== Records for the exercise ==

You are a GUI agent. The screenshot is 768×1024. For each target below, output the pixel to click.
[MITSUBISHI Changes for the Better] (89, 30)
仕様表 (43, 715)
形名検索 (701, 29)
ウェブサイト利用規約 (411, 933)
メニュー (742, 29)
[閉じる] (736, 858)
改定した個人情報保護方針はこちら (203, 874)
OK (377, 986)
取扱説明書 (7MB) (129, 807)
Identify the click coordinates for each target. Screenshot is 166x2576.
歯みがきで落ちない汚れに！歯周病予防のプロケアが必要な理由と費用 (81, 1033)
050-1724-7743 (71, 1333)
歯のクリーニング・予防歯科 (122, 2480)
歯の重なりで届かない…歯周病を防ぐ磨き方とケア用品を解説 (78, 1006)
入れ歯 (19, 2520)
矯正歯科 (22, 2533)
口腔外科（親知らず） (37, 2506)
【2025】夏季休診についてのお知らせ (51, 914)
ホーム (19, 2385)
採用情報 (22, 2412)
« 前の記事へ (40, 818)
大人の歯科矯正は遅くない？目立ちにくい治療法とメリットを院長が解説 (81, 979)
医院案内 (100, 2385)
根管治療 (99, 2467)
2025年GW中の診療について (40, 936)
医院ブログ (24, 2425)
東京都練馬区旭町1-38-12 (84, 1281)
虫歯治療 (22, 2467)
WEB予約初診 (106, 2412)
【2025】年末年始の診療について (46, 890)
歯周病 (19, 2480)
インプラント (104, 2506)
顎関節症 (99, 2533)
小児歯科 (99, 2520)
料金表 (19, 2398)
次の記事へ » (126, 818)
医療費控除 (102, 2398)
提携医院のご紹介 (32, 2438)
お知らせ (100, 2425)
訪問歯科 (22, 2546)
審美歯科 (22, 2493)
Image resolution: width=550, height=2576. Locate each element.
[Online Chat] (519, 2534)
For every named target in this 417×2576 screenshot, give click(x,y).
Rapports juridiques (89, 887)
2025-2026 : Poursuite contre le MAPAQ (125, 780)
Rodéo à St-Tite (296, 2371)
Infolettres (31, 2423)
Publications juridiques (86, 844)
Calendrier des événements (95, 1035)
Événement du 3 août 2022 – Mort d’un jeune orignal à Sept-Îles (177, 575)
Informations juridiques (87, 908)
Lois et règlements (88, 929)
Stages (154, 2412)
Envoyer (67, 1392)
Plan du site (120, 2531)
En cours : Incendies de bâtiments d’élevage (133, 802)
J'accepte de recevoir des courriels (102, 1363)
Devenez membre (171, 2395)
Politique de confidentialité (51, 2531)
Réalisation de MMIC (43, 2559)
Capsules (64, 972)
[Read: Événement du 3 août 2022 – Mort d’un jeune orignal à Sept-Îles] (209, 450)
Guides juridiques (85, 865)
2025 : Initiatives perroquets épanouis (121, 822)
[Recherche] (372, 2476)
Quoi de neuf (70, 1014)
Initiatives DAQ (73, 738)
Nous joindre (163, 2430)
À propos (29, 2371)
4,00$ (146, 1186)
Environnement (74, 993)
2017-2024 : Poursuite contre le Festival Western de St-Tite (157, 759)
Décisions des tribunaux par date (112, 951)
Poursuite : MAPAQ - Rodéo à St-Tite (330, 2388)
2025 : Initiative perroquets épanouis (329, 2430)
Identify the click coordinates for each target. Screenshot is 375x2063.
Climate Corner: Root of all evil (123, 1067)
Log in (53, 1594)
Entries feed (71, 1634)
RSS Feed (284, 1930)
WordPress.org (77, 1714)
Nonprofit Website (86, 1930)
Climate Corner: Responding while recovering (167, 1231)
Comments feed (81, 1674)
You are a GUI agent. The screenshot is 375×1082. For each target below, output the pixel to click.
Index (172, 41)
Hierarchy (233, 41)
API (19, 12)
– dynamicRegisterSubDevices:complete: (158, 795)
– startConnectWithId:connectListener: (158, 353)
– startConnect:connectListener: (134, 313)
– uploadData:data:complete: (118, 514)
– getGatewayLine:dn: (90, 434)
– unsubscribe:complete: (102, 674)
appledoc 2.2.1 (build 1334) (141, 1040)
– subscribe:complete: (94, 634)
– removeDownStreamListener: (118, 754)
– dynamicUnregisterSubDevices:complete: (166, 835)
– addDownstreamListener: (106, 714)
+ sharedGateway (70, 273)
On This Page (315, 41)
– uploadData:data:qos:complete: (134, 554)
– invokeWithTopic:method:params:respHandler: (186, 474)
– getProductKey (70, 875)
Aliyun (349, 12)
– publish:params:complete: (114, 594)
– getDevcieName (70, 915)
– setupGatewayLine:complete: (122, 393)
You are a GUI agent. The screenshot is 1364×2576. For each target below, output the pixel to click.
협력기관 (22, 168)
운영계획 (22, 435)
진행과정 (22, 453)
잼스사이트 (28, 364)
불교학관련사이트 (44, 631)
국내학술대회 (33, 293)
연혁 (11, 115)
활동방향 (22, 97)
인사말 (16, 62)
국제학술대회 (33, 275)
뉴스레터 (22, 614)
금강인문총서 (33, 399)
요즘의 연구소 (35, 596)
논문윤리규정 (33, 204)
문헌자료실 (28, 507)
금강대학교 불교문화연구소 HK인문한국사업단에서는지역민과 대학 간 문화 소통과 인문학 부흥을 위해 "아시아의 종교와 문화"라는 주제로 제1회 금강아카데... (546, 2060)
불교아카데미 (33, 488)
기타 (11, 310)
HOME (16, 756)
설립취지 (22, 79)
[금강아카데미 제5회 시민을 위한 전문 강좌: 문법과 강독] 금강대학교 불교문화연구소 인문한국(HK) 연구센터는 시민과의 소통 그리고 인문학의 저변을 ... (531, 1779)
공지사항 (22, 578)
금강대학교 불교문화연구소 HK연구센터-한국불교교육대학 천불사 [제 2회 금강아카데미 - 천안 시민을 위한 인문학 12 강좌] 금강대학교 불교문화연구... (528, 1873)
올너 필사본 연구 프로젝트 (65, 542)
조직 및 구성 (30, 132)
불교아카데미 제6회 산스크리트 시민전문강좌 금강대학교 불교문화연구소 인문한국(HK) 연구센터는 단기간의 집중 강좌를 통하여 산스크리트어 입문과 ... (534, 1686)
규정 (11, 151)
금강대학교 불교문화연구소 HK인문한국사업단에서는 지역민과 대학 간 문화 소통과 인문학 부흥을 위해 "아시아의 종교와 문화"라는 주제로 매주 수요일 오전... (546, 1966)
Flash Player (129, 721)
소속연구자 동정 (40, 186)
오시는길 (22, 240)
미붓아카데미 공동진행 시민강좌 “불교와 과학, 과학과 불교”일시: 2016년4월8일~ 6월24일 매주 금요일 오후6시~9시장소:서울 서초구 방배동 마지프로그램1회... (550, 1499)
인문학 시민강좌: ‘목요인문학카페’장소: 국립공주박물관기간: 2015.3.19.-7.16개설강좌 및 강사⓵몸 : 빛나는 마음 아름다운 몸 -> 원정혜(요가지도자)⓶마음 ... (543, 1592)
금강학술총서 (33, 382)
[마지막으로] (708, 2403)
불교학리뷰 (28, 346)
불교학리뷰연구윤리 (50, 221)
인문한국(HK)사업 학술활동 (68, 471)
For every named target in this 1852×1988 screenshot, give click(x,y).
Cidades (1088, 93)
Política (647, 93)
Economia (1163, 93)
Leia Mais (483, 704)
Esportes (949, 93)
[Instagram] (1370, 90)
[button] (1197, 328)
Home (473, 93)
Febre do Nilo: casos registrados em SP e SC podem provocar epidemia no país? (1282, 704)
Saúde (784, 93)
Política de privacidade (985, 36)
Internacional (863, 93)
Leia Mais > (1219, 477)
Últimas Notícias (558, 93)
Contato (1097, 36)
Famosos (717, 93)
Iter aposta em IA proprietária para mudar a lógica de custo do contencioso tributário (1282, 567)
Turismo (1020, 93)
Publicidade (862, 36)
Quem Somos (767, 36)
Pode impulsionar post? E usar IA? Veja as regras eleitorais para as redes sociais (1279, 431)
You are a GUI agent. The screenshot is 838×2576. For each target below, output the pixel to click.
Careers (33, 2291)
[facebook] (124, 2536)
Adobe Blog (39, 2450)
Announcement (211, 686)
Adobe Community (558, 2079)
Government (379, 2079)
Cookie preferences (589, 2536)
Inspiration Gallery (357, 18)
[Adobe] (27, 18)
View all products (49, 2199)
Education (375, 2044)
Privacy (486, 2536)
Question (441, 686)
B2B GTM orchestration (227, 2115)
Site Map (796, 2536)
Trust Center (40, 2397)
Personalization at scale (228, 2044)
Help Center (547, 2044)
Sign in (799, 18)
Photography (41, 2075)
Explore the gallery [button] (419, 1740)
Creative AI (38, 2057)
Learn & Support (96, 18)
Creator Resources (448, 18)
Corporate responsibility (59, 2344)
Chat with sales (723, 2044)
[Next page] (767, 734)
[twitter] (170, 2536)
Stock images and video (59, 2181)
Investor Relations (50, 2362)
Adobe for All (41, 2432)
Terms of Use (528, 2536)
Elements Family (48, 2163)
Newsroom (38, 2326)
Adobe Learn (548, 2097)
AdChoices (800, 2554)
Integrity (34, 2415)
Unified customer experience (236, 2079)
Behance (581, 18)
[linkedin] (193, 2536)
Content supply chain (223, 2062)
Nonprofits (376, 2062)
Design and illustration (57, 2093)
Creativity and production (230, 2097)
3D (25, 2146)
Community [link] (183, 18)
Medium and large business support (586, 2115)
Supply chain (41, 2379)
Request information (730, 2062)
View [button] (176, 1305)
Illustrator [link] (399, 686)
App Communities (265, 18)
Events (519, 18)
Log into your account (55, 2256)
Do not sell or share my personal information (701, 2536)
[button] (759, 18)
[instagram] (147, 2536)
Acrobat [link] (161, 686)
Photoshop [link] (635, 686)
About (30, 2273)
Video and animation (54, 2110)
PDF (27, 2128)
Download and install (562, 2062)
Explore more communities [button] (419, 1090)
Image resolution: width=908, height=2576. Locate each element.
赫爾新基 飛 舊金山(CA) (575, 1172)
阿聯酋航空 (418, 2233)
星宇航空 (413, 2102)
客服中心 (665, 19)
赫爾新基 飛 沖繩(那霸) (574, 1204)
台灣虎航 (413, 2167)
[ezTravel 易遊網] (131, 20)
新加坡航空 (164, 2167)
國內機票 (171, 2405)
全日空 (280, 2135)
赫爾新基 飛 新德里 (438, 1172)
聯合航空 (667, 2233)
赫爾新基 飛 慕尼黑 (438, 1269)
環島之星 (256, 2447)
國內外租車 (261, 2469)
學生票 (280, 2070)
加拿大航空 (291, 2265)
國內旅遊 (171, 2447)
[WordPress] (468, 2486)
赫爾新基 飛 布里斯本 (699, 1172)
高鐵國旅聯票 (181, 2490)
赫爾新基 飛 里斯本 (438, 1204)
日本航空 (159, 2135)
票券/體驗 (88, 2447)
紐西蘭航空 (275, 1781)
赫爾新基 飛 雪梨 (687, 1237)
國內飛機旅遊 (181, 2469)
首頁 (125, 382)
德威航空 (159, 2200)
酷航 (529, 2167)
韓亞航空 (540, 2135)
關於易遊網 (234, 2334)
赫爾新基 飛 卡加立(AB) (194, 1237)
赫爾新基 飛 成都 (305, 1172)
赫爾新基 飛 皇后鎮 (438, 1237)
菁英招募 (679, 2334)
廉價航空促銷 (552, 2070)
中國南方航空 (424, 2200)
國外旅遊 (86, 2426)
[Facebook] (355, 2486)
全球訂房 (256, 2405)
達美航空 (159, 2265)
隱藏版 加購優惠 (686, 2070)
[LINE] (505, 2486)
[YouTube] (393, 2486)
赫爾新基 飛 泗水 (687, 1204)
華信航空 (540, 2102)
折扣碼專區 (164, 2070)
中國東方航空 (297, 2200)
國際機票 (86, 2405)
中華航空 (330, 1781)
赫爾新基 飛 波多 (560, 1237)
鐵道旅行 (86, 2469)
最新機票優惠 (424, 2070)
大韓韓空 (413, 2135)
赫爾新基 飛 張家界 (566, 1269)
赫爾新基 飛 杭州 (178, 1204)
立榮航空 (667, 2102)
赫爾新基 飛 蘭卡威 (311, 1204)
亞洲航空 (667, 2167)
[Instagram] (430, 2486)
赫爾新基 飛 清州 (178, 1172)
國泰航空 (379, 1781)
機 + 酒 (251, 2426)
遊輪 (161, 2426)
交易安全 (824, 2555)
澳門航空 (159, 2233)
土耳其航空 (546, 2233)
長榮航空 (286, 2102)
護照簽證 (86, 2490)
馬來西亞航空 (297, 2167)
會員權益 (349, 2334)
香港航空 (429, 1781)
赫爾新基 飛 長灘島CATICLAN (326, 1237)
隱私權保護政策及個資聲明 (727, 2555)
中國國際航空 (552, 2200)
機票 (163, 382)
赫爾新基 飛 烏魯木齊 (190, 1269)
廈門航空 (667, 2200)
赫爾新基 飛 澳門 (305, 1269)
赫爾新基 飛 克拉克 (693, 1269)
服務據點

===

What the exercise asks: What is needed is an exact repetition of the lines from the first line of the records through the line containing "[Online Chat] (519, 2534)", both ends included, and nothing more.

The completed task:
You are a GUI agent. The screenshot is 768×1024. For each target below, output the pixel to click.
[MITSUBISHI Changes for the Better] (89, 30)
仕様表 (43, 715)
形名検索 (701, 29)
ウェブサイト利用規約 (411, 933)
メニュー (742, 29)
[閉じる] (736, 858)
改定した個人情報保護方針はこちら (203, 874)
OK (377, 986)
取扱説明書 (7MB) (129, 807)
Identify the click coordinates for each target. Screenshot is 166x2576.
歯みがきで落ちない汚れに！歯周病予防のプロケアが必要な理由と費用 (81, 1033)
050-1724-7743 (71, 1333)
歯のクリーニング・予防歯科 (122, 2480)
歯の重なりで届かない…歯周病を防ぐ磨き方とケア用品を解説 (78, 1006)
入れ歯 (19, 2520)
矯正歯科 (22, 2533)
口腔外科（親知らず） (37, 2506)
【2025】夏季休診についてのお知らせ (51, 914)
ホーム (19, 2385)
採用情報 (22, 2412)
« 前の記事へ (40, 818)
大人の歯科矯正は遅くない？目立ちにくい治療法とメリットを院長が解説 (81, 979)
医院案内 (100, 2385)
根管治療 (99, 2467)
2025年GW中の診療について (40, 936)
医院ブログ (24, 2425)
東京都練馬区旭町1-38-12 (84, 1281)
虫歯治療 (22, 2467)
WEB予約初診 (106, 2412)
【2025】年末年始の診療について (46, 890)
歯周病 (19, 2480)
インプラント (104, 2506)
顎関節症 (99, 2533)
小児歯科 (99, 2520)
料金表 (19, 2398)
次の記事へ » (126, 818)
医療費控除 (102, 2398)
提携医院のご紹介 (32, 2438)
お知らせ (100, 2425)
訪問歯科 (22, 2546)
審美歯科 (22, 2493)
Image resolution: width=550, height=2576. Locate each element.
[Online Chat] (519, 2534)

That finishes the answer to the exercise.